(Stored entries)
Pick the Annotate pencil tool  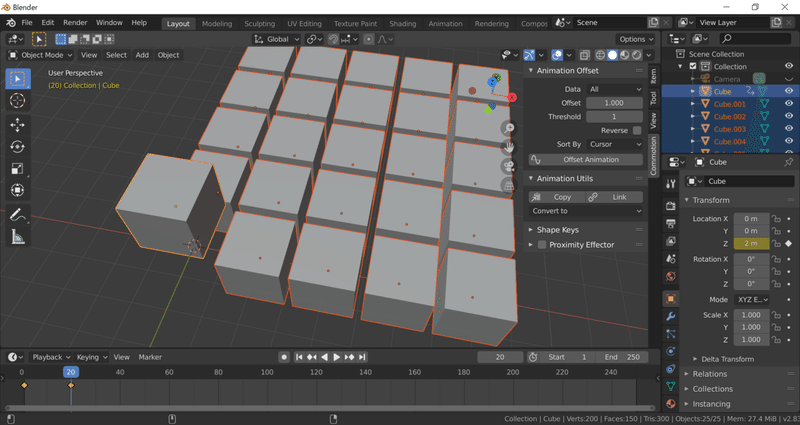(18, 215)
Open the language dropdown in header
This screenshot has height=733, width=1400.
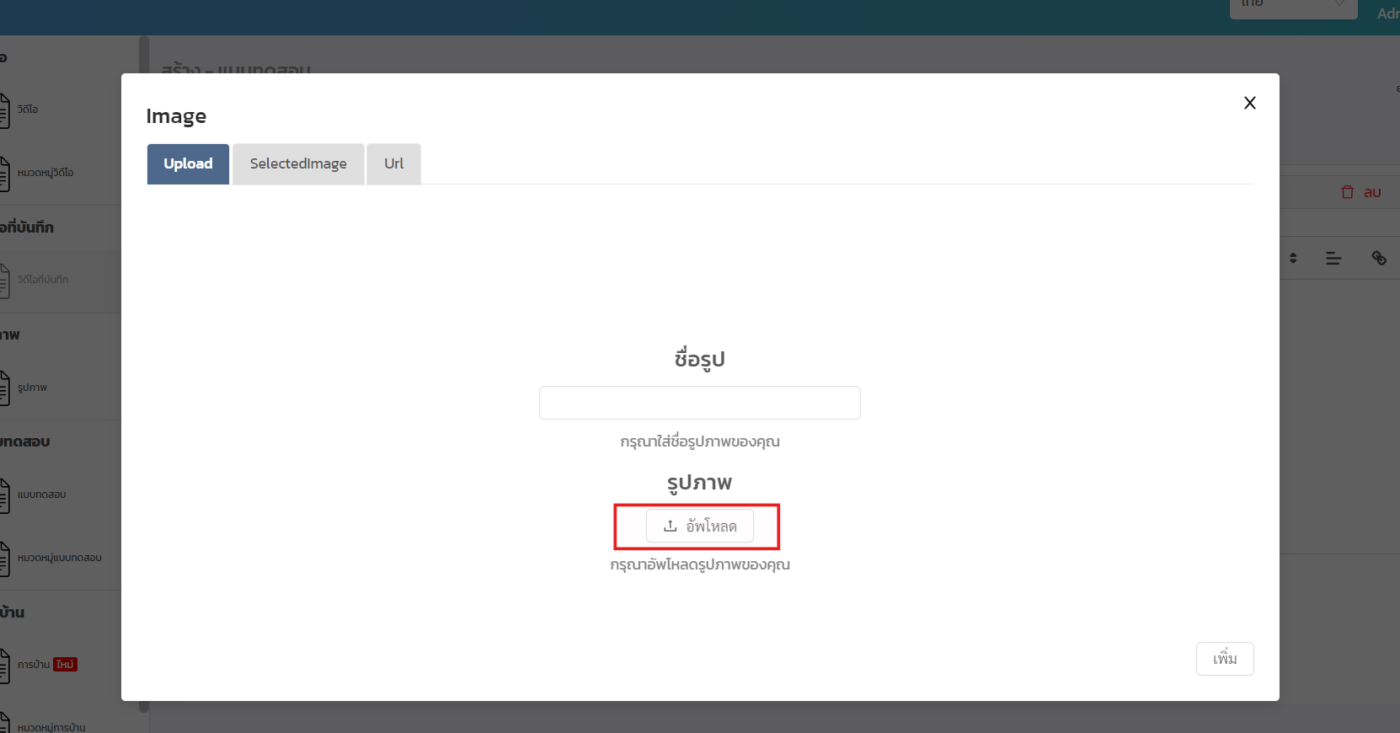(1292, 5)
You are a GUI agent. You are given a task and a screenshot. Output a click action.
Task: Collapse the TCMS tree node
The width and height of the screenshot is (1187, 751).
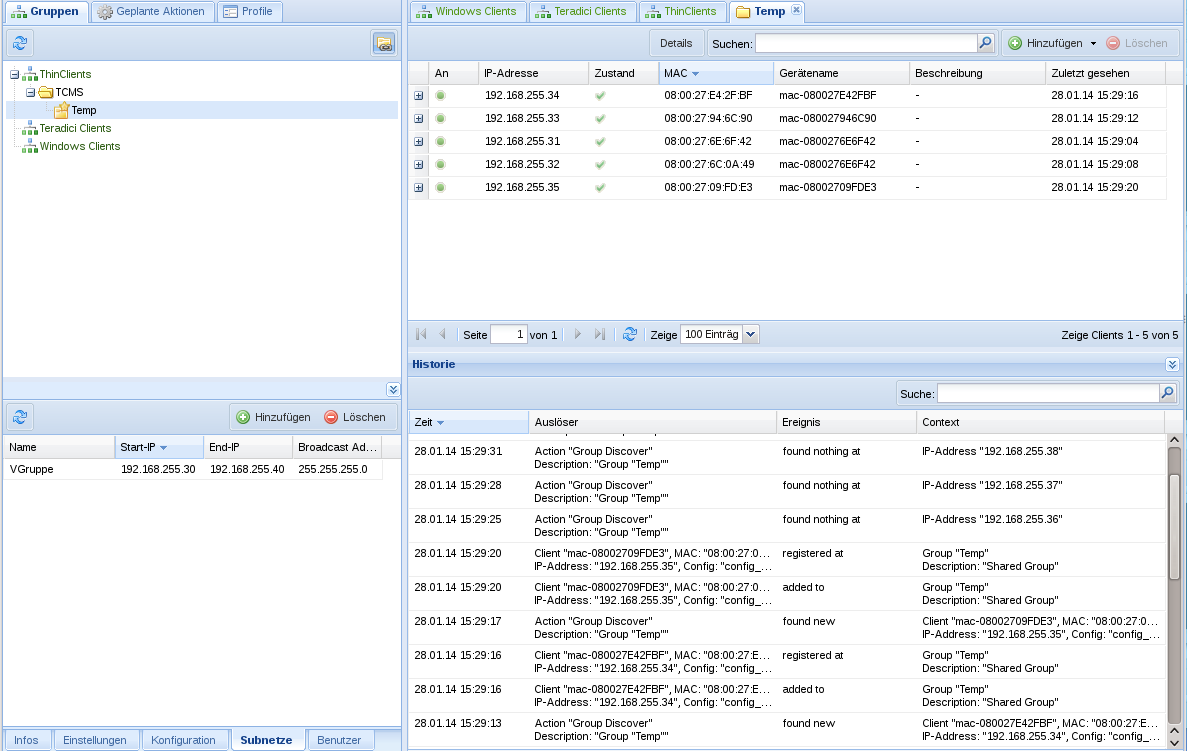31,92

■ WHAT NEEDS TO BE DONE
A word-for-word copy is required of the lines above from the line with "The width and" through the last line of the data; no other lines and no pictures belong in it.

■ RESPONSE BOX
The width and height of the screenshot is (1187, 751).
31,92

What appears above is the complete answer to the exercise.